In similar vein, a statue of Supreme Court President Miriam Naor, sprang up outside the Supreme Court building in Jerusalem in 2017, put there by right-wing activists protesting against the Supreme Court’s ruling that the government could not indefinitely detain thousands of North African immigrants who had entered the country illegally. This statue, too, had a short lifespan, but its high visibility heated up the debate over ‘Jewish Law’ versus ‘Democratic Law’.
Statues, like the figures they depict, come and go. In his poem ‘Ozymandias’, Shelley provides us with a salutary reminder of the transience of all things, including statues. The poem tells of a traveller in the desert who comes across “two vast and trunkless legs of stone” alongside “a shattered visage” sunken in the sand:
“And on the pedestal these words appear:
‘My name is Ozymandias, king of kings;
Look on my works, ye Mighty, and despair!’
Nothing beside remains. Round the decay
Of that colossal wreck, boundless and bare
The lone and level sands stretch far away.”
But let the voice of childhood have the last word. A British diplomat stationed in Sudan was deeply impressed by his little boy’s patriotic admiration for a statue of General Gordon, mounted on a camel.
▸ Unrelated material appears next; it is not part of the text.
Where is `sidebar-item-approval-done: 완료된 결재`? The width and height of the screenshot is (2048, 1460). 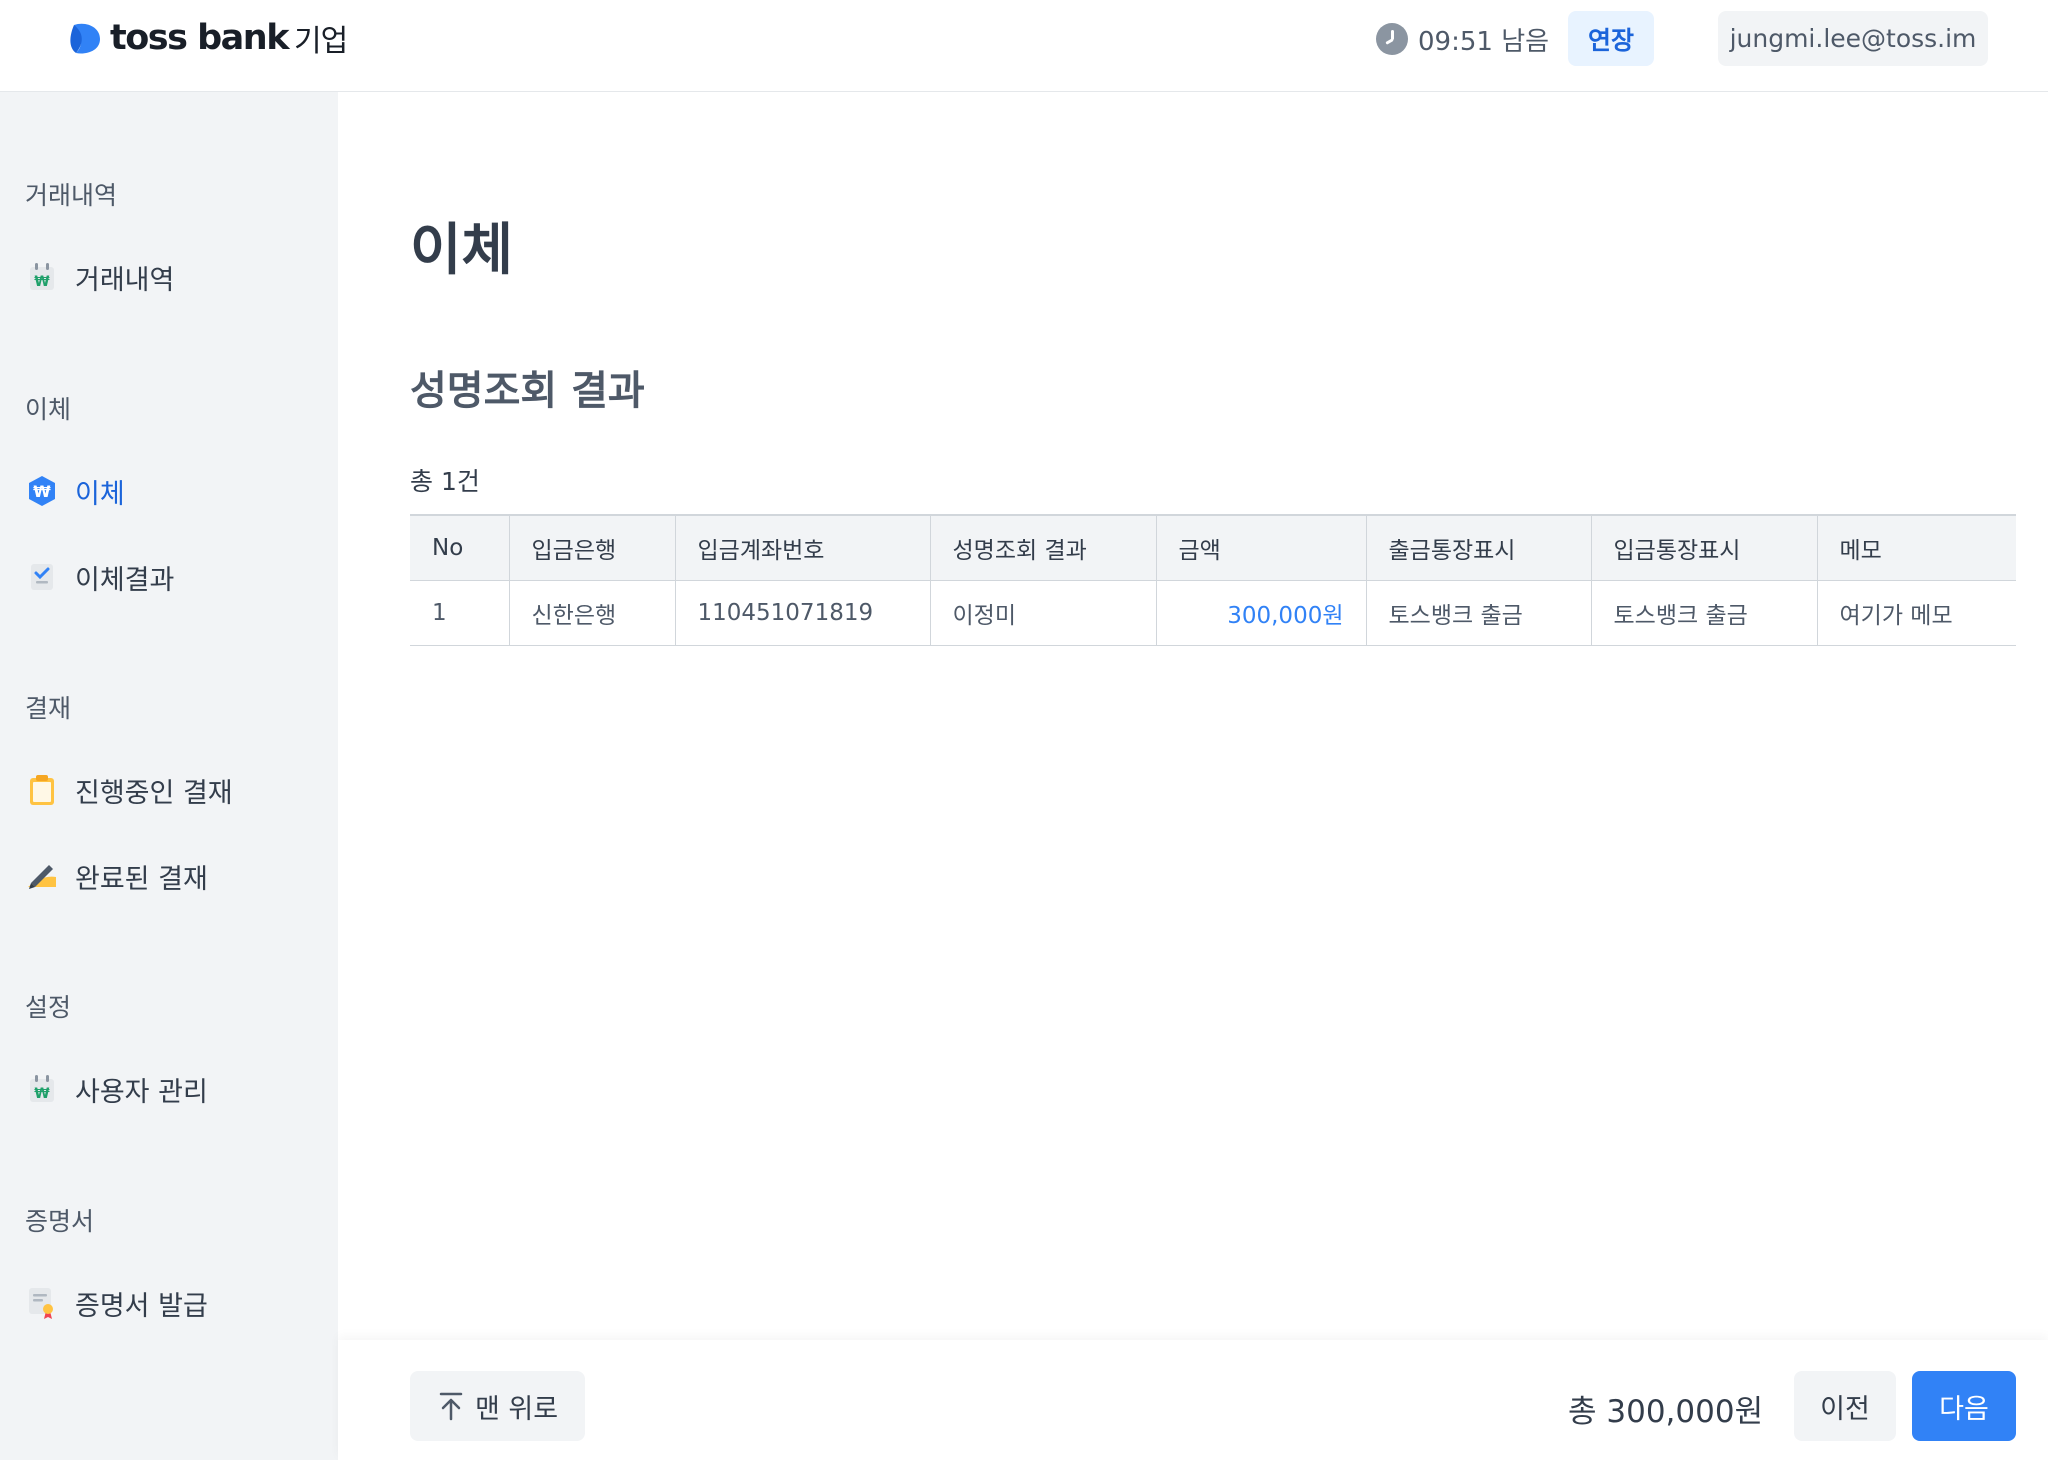
sidebar-item-approval-done: 완료된 결재 is located at coordinates (116, 876).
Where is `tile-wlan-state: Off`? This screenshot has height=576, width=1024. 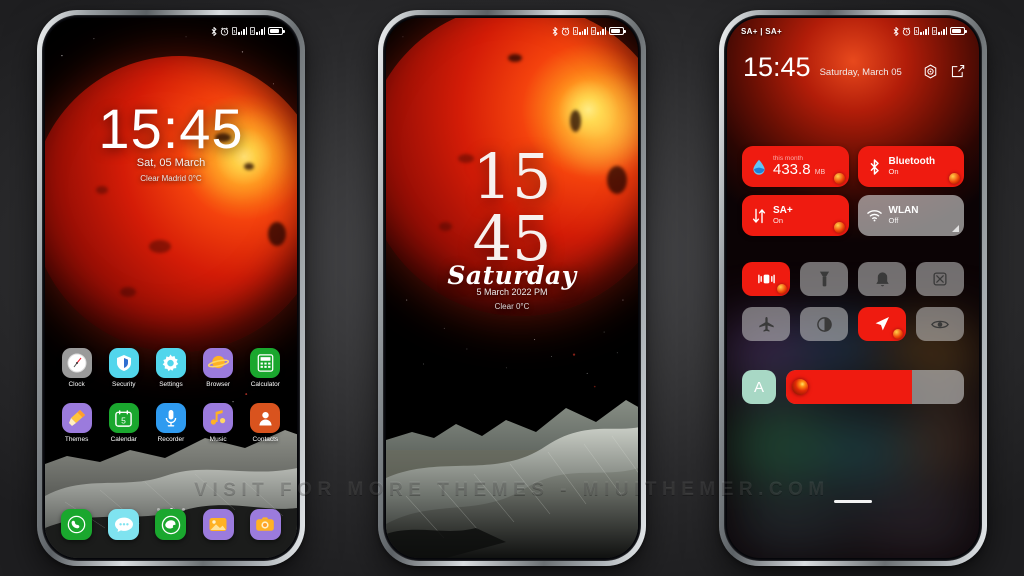 tile-wlan-state: Off is located at coordinates (894, 221).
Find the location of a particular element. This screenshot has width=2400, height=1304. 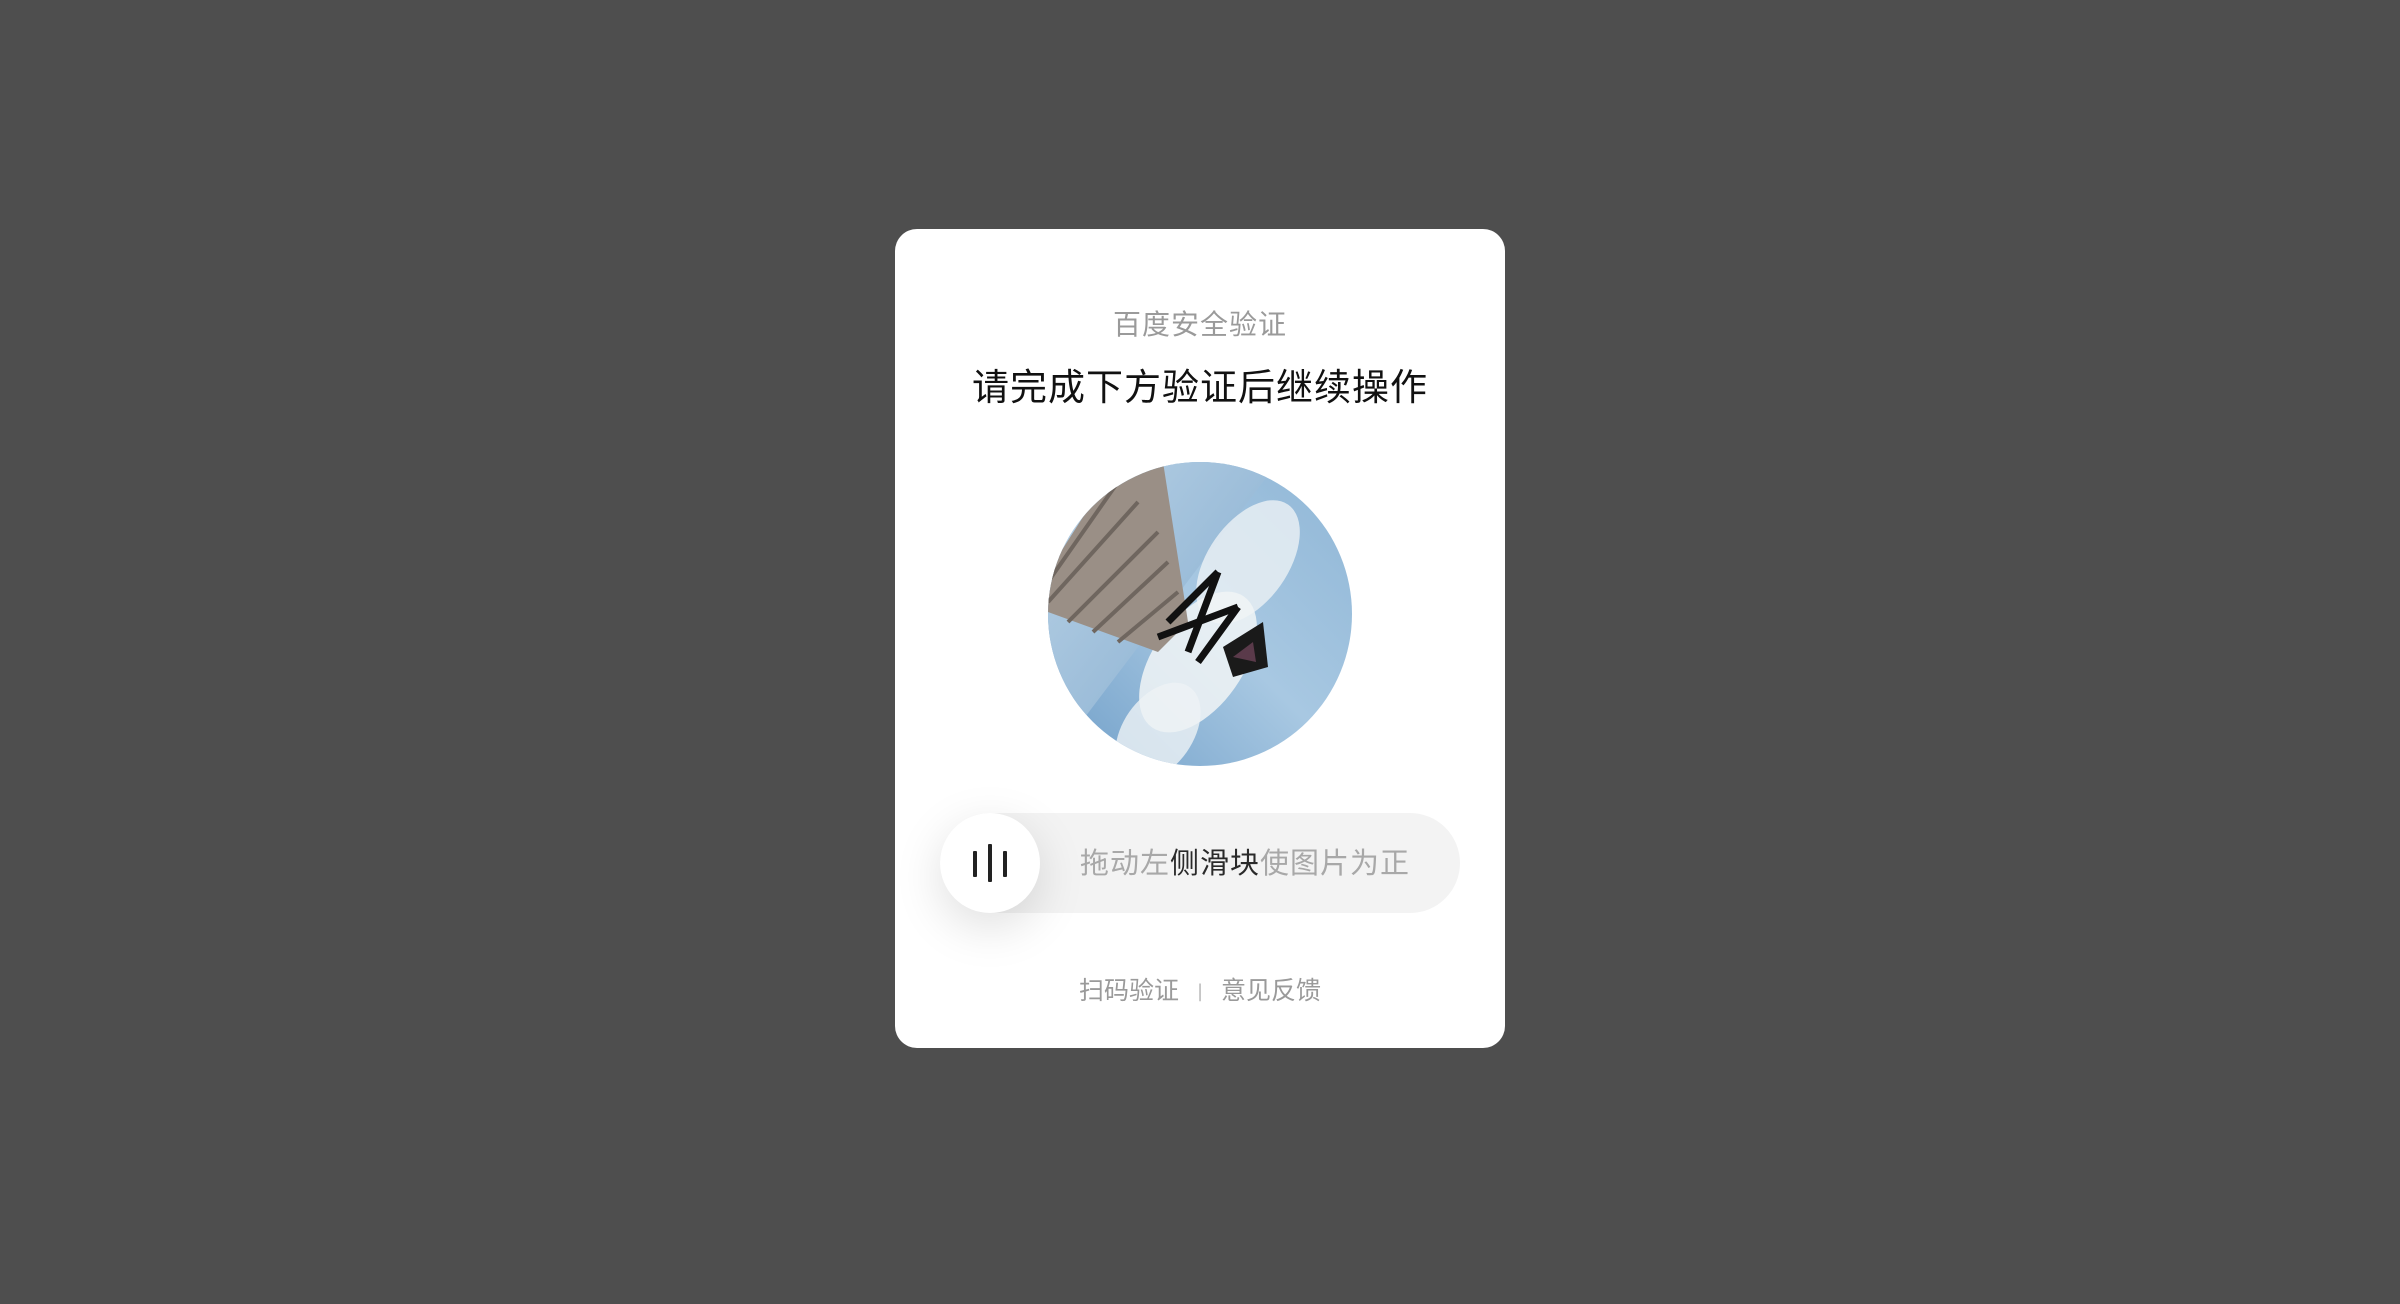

The boy frequently visited the statue to gaze in awe at it. The plaque simply read, ‘Gordon of Khartoum’. The time came for the diplomat to move on. He took his little boy for a last visit to the statue and was touched by the child’s sorrowful farewell. “Goodbye, Gordon”, said the little boy through his tears. Then, as they were walking away, he turned to his father and asked, “Daddy, who was that man riding on Gordon?”.